*Task objective*
Starting at the line below holding "Instruction: Click next" and stopping at the line holding "Tap the order number 405-1129061-9086713", print every line exactly, both ends included, and leave the rest out.

*Data for review*
----

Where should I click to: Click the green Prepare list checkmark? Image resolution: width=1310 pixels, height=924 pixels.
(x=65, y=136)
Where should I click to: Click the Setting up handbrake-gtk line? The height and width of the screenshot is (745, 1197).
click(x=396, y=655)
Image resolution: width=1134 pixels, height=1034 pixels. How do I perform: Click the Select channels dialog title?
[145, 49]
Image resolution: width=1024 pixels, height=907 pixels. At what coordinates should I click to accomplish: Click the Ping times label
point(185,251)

----

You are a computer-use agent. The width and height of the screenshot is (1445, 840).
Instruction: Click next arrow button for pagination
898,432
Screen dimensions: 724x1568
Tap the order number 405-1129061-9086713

----

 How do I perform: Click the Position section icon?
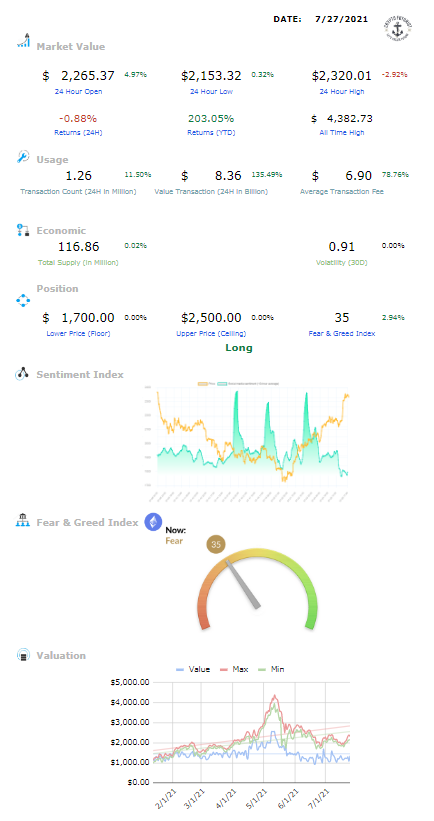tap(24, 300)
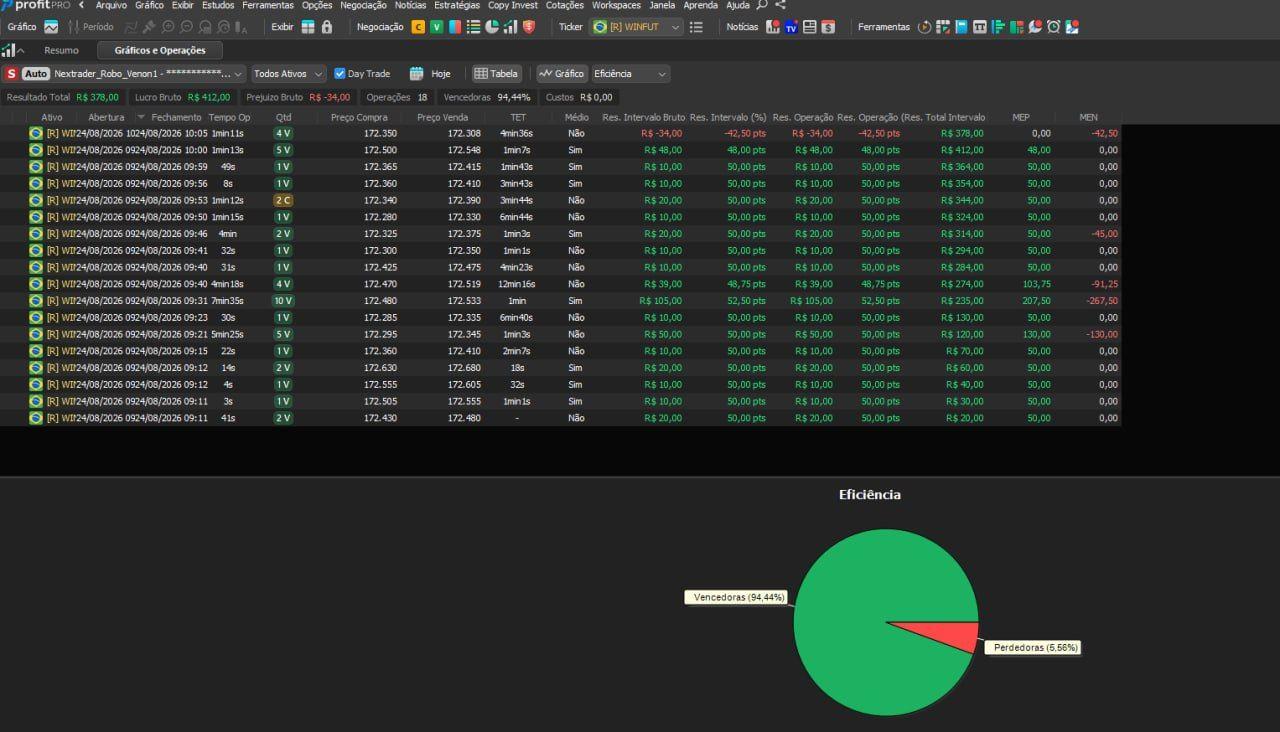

----

*Solution to this problem*
Instruction: Click next arrow button for pagination
898,432
Screen dimensions: 724x1568
Tap the order number 405-1129061-9086713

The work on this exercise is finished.